Researchers reveal structure of SARS-CoV-2 Envelope protein

The molecular structure of a protein found on the surface of the SARS-CoV-2 virus has been determined by researchers. The team says that the protein, called the Envelope (E) protein, forms a cation-selective channel and plays a key role in the virus’s ability to replicate itself and stimulate the host cell’s inflammation response. The study was conducted at the Massachusetts Institute of Technology (MIT), US. 

The researchers suggest that if ways to block this channel could be devised, then they may be able to reduce the pathogenicity of the virus and interfere with viral replication. Professor Mei Hong, the senior author of the study, said: “Our findings could be useful for medicinal chemists to design alternative small molecules that target this channel with high affinity.”  

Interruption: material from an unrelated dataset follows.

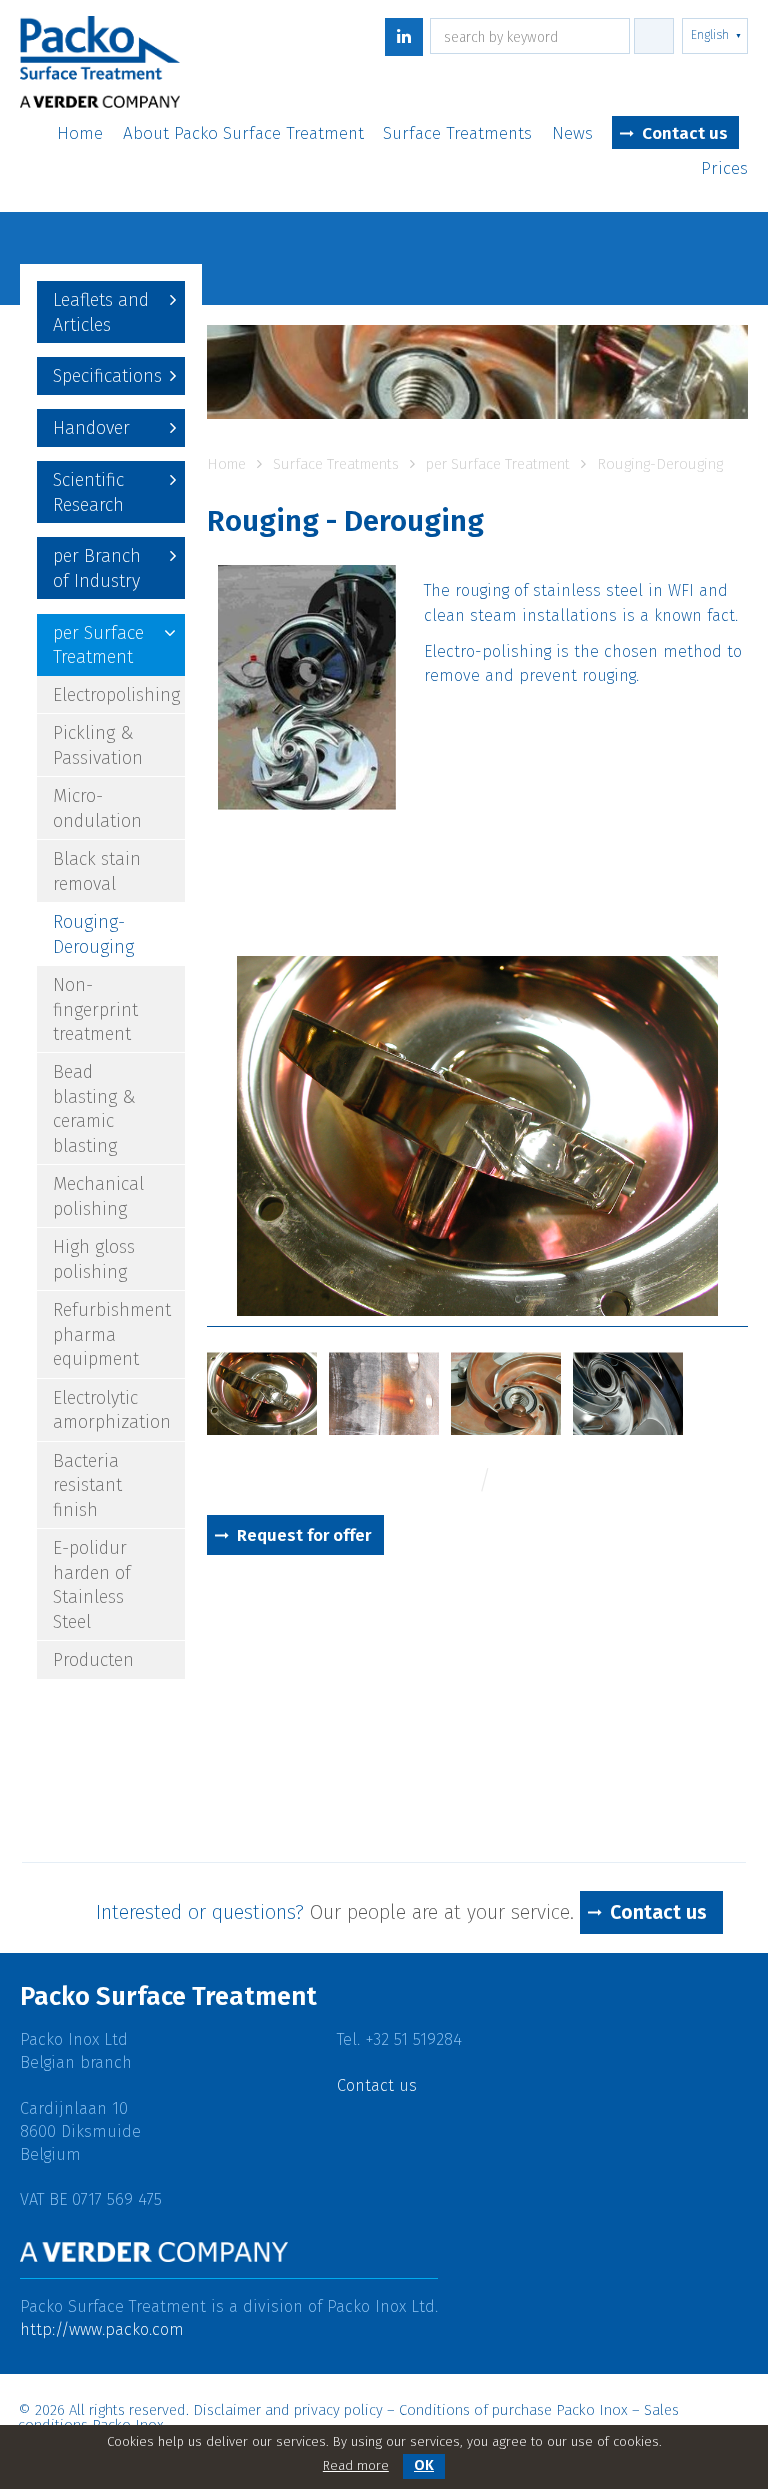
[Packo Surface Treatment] (100, 66)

When the SARS-CoV-2 outbreak began earlier this year, Hong and her students decided to focus their efforts on one of the novel coronavirus proteins. She narrowed in on the E protein partly because it is similar to an influenza protein called the M2 proton channel, which she has previously studied. Both viral proteins are made of bundles of several helical proteins.

“We determined the influenza B M2 structure after about one and a half years of hard work, which taught us how to clone, express and purify a virus membrane protein from scratch and what nuclear magnetic resonance (NMR) experimental strategies to take to solve the structure of a homo-oligomeric helical bundle,” Hong said. “That experience turned out to be the perfect training ground for studying SARS-CoV-2 E.”

The researchers were able to clone and purify the E protein in two and half months. To determine its structure, they embedded it into a lipid bilayer, similar to a cell membrane and then analysed it with NMR, which uses the magnetic properties of atomic nuclei to reveal the structures of the molecules containing those nuclei. They measured the NMR spectra for two months, non-stop, on the highest-field NMR instrument at MIT, a 900-megahertz spectrometer, as well as on 800- and 600-megahertz spectrometers.

The scientists found that the part of the E protein that is embedded in the lipid bilayer, known as the transmembrane domain, assembles into a bundle of five helices. The helices remain largely immobile within this bundle, creating a tight channel that is much more constricted than the influenza M2 channel.

The researchers also found that the SARS-CoV-2 E protein looks nothing like the ion channel proteins of influenza and HIV-1 viruses. In flu viruses, the equivalent M2 protein is much more mobile, while in HIV-1, the equivalent Vpu protein has a much shorter transmembrane helix and a wider pore. How these distinct structural features of E affect its functions in the SARS-CoV-2 virus lifecycle is one of the topics that Hong and her colleagues will study in the future.

They further identified several amino acids at one end of the channel that may attract positively charged ions such as calcium into the channel. They believe that the structure they report in this paper is the closed state of the channel and they now hope to determine the structure of the open state, which should shed light on how the channel opens and closes.

The researchers found that two drugs – amantadine, used to treat influenza and hexamethylene amiloride, used to treat high blood pressure – can block the entrance of the E channel. However, these drugs only bind weakly to the E protein. If stronger inhibitors could be developed, they could be potential drug candidates to treat COVID-19, Hong said.

The study was published in Nature Structural and Molecular Biology.